A Clary(fication)

OK. To be honest, I haven’t really read all the criticism of my post on Fast Company and hell and all that. I’ve had a real busy day – a demoralizing defeat in basketball and now I’m off to a Lenten bible study at my church. So, forgive me if I’m off base.

What I’d like to do is briefly clarify my original post.

Is my post a little over the top? Sure it is. That’s the point. So, I’m not really going to back down or have my argument die the death of a thousand qualifications.

What I was trying to communicate was that pastors have their own curriculum and that includes the authors I cited, not Fast Company and how to mad pimp out your small business 101. The problem is not merely that pastors don’t read the ‘assigned’ curriculum, they don’t even know one exists.

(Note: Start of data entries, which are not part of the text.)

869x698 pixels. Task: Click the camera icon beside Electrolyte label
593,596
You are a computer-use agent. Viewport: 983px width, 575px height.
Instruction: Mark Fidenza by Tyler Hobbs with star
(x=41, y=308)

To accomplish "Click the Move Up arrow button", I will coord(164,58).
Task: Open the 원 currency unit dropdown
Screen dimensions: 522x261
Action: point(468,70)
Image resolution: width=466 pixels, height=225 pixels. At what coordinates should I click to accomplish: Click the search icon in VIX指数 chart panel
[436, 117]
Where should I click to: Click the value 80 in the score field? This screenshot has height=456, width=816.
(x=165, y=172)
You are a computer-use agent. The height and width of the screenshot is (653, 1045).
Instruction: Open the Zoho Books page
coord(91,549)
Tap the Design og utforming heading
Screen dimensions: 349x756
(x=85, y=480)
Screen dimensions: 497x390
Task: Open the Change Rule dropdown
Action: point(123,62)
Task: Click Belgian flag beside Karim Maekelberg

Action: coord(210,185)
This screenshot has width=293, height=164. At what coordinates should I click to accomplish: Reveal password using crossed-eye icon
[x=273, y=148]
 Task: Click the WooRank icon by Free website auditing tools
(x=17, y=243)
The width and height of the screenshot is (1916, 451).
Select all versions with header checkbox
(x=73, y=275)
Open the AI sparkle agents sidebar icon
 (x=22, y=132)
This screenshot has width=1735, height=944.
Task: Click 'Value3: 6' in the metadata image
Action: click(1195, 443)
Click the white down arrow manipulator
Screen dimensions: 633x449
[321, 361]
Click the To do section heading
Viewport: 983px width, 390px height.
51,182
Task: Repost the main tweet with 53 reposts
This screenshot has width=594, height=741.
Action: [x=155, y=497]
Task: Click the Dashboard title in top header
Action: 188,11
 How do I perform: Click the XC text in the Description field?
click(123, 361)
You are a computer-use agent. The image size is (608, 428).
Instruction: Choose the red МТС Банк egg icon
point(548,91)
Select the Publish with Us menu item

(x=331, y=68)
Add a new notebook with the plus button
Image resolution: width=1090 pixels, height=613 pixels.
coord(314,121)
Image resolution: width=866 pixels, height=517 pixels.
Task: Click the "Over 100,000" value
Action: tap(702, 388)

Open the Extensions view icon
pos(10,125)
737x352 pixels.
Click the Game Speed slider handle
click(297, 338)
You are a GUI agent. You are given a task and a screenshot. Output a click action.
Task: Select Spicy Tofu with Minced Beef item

In light of this, pastors ought to get back to their roots and immerse themselves in what will actually help them as shepherds. Then, and only then, will they be able to deal with things like Fast Company.

My argument with the analogy to Gerald McDermott’s book still stands.

With regards to legalism, it isn’t. What I’m saying is akin to a wise old man telling a young man in his church not to make playboy.com his homepage. But, that’s not in the bible, so I guess thats’ Pharisaic! (Whatever that is).

Perhaps in another era, circumstances would warrant holding this argument less tightly, but these are desperate times. The church is in exile after all.

As an aside, many of the things to be learned from magazines like Fast Company have nothing to do with pastoring. They have a lot of relevance for running a church, but that has nothing to do with pastoring.

This will be disputed, but all that shows is that we’re not familiar with the curriculum God has given us through wise pastors in the past.

We’ve gotten our idea of what a pastor is from the corporate world and therein lies the problem.

So to repeat my thesis: to hell with Fast Company.